» **Task description**: The reply must consist of the complete listing, reproduced exactly, with no images included.

» **Source material**:
========

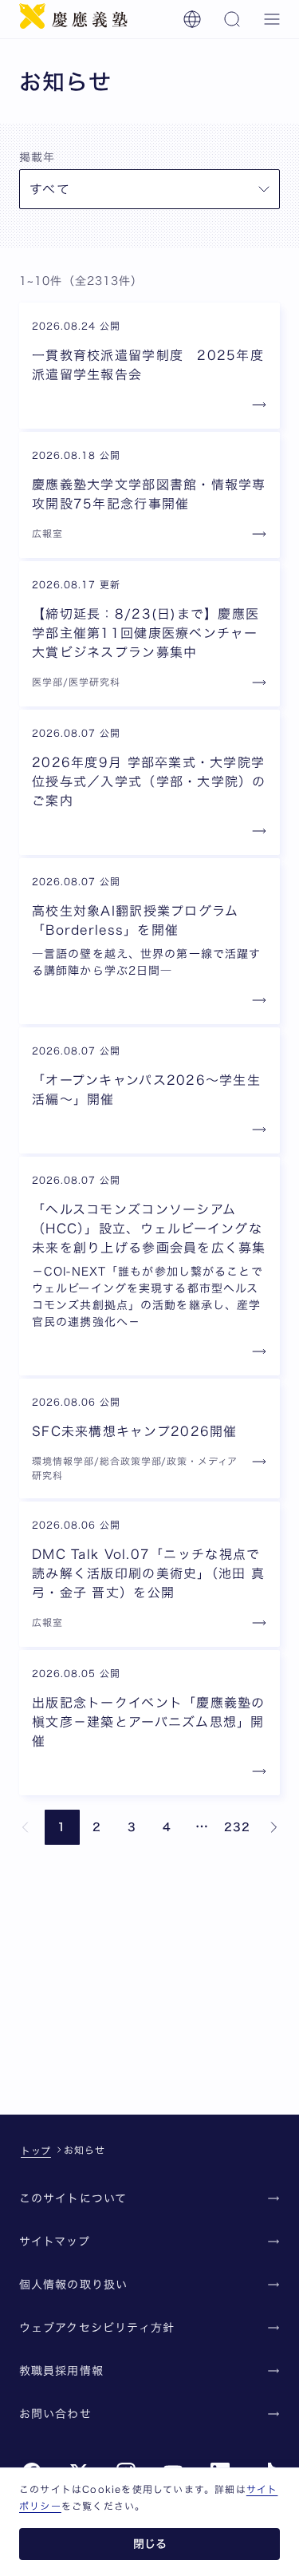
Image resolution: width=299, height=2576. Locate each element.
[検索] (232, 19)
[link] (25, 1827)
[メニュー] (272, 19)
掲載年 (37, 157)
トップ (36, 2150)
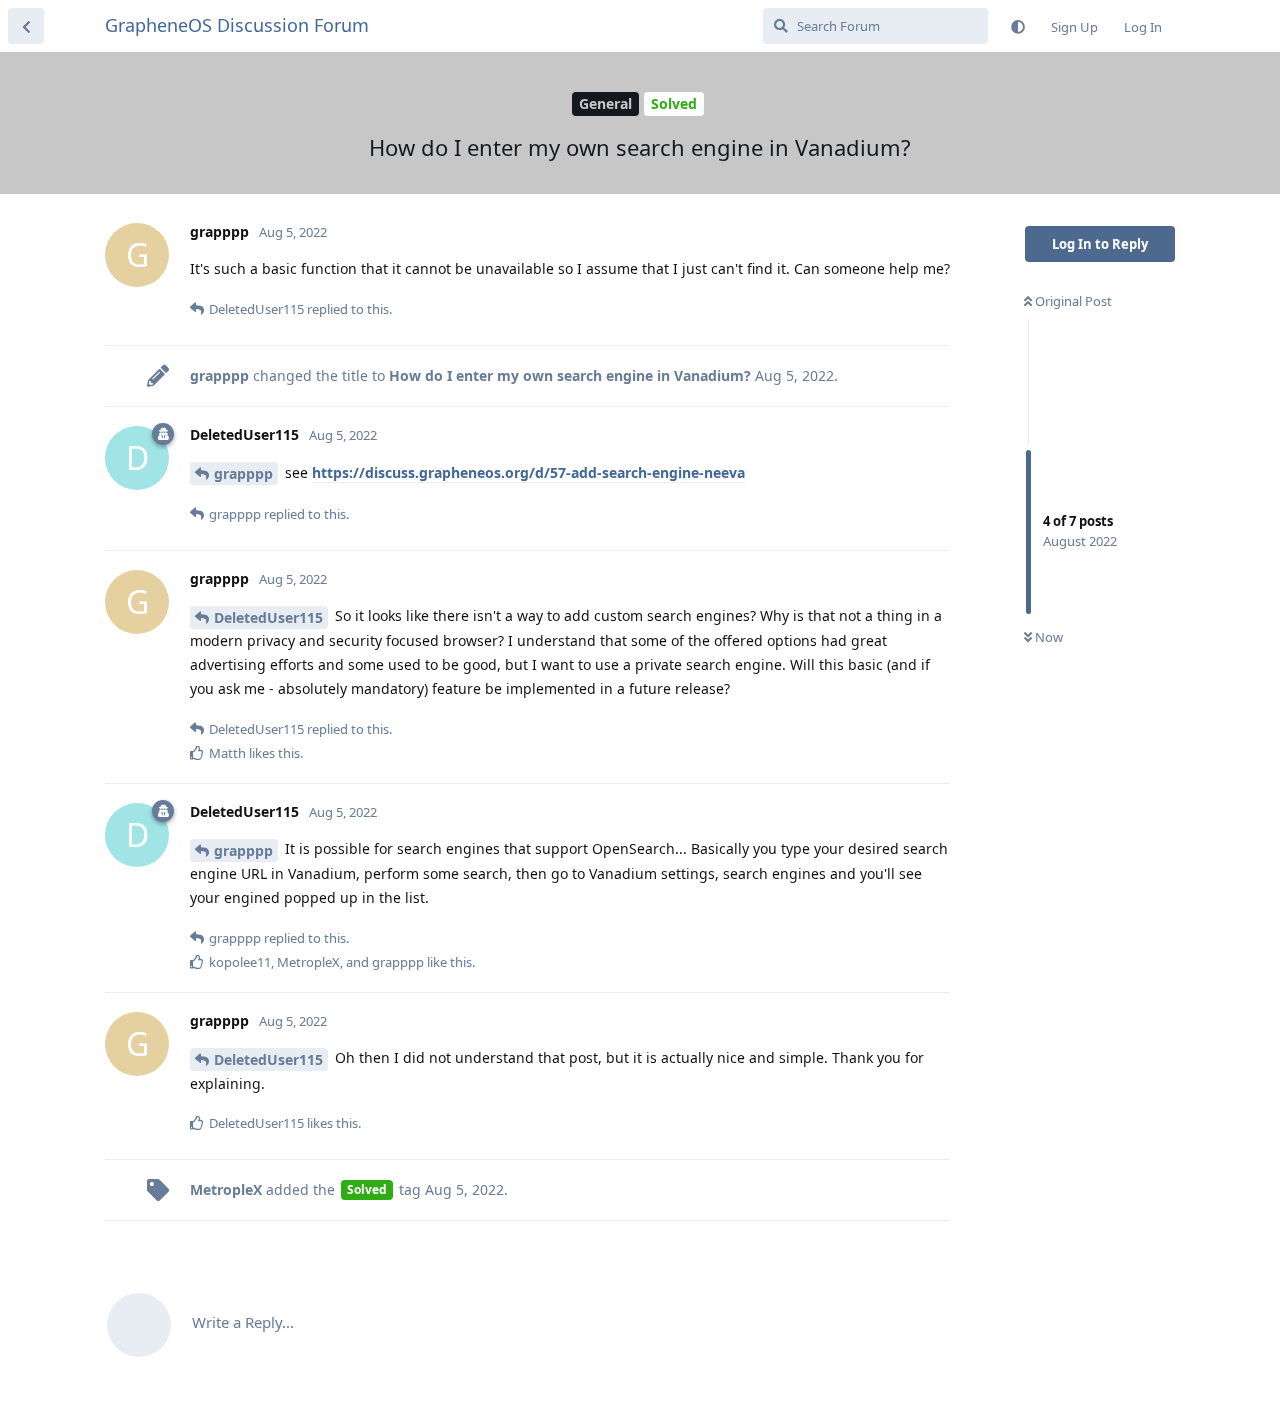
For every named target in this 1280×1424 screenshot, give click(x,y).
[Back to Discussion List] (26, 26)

========

» **Expected answer**:
Image resolution: width=299, height=2576. Locate each element.
[検索] (232, 19)
[link] (25, 1827)
[メニュー] (272, 19)
掲載年 (37, 157)
トップ (36, 2150)
For every named target in this 1280×1424 screenshot, give click(x,y).
[Back to Discussion List] (26, 26)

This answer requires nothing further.